食育

「食事を我慢???」

2014.09.13

 芸能人がなくなったというニュースの時、喫煙が原因であるかのようなことが流れることがあります。日本では直接の死亡原因と喫煙の関係については言いませんが、アメリカでは、もうすでに喫煙率が半減したことにより、ガンも減少傾向にあり、医療費も減少、多少なりとも経済復興に貢献しているということから、日本でも積極的に禁煙を勧めるようになっています。

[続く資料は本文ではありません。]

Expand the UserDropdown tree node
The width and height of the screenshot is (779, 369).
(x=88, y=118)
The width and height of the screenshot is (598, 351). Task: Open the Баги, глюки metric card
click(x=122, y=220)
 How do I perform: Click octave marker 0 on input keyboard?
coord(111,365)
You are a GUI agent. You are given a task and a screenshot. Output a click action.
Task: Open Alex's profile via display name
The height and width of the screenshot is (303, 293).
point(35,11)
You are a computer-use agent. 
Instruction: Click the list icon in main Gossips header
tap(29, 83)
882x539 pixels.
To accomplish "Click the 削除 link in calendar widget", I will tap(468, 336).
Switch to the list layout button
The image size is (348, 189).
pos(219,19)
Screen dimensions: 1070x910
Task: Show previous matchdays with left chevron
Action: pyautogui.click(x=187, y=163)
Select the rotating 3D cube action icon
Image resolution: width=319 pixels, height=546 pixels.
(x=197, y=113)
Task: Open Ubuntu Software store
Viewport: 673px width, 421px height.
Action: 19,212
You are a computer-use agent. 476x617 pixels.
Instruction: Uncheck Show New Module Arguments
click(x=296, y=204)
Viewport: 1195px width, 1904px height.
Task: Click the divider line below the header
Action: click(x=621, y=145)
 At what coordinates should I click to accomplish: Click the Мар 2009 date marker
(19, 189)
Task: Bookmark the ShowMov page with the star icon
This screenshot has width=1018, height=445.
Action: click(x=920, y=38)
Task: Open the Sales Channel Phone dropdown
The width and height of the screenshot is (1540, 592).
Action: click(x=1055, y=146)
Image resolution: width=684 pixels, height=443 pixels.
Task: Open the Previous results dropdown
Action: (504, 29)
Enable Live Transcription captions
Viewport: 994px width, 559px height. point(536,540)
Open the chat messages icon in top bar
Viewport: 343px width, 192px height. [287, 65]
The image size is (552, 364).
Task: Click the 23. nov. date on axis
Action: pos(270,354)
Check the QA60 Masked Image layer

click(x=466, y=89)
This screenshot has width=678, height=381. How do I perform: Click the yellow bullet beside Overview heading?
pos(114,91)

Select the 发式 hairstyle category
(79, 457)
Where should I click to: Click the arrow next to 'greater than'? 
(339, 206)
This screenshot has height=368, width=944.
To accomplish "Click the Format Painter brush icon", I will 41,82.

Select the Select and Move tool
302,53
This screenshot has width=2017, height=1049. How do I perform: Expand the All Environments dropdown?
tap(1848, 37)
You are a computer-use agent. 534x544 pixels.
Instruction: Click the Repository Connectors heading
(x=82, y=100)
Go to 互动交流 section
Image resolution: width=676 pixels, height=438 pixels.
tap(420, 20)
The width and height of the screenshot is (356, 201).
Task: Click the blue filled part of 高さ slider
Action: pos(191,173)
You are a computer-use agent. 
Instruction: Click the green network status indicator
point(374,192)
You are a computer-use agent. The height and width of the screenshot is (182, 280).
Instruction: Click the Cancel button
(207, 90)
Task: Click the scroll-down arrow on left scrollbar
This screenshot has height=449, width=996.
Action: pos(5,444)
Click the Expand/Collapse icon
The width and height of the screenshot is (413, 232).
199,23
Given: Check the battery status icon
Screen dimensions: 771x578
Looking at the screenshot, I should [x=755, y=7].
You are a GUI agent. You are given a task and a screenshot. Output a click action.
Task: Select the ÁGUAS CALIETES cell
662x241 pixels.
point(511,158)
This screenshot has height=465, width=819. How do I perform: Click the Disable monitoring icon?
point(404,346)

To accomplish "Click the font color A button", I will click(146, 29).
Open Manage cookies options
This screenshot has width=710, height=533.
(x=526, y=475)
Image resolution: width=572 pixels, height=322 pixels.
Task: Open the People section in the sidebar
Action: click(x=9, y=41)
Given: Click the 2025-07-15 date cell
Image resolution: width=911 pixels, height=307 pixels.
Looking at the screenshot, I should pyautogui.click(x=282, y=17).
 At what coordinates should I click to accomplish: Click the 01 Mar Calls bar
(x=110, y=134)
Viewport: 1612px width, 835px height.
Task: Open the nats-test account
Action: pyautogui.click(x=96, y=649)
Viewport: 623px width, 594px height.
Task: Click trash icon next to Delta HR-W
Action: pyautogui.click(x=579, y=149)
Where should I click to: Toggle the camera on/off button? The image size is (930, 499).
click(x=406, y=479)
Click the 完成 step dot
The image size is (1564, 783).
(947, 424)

同様に、各国では、子どもの味覚形成と食育が、心身の問題としても重要視され始めています。
 以前、静岡英和学院大学教授の佐々木氏の講演がありました。彼は長く家庭裁判所の調査官をやっていて、非行の子たちと関わっていたそうです。その時に、非行の子ども達の夕飯は一体どのような過ごし方をしているのかなと、25人ほど調べてみたそうです。まず、好きな時間に一人で食べる「孤食」、家族が一緒にいても、みんな別々のものを食べる「個食」、決まったものしか食べない「固食、偏食」、朝飯を取らない「欠食」、彼らは全員この特徴が全部当てはまるか、あるいは1個以上当てはまったそうです。しかも、早い子どもは幼児期からそうだったそうです。年長、年中ぐらいになってくると、「腹減った」というと、親は「はい、どうぞ」と食べさせる。のべつまくなしボリボリ、バリバリ。ここに佐々木氏は非行の原因があると確信したそうです。
 佐々木氏は、おなかがすいても我慢するということをしなければならないと言います。それは、他の分野でも我慢が要らない、自分の欲求が出てきたときは、即何をやってもよいという考え方、行動になってしまうことが、非行に結び付いていると警告しています。
 我慢をするということも、ただ我慢しなさいではなく、みんなで一緒に食べるときまで我慢しようと言える食事は、子どもが育つ環境の中でもやはり大事な場ですね。特別に食育として取り組むことをしなくても、一緒に食べるとか食べる楽しさとか、そんなことから始めていくことの方が、結果として食全体の改善につながっていくのではと感じます。
 子ども集団では、当然自分の思いだけが通らないことも多いでしょうが、それが成長には必要なことなのですね。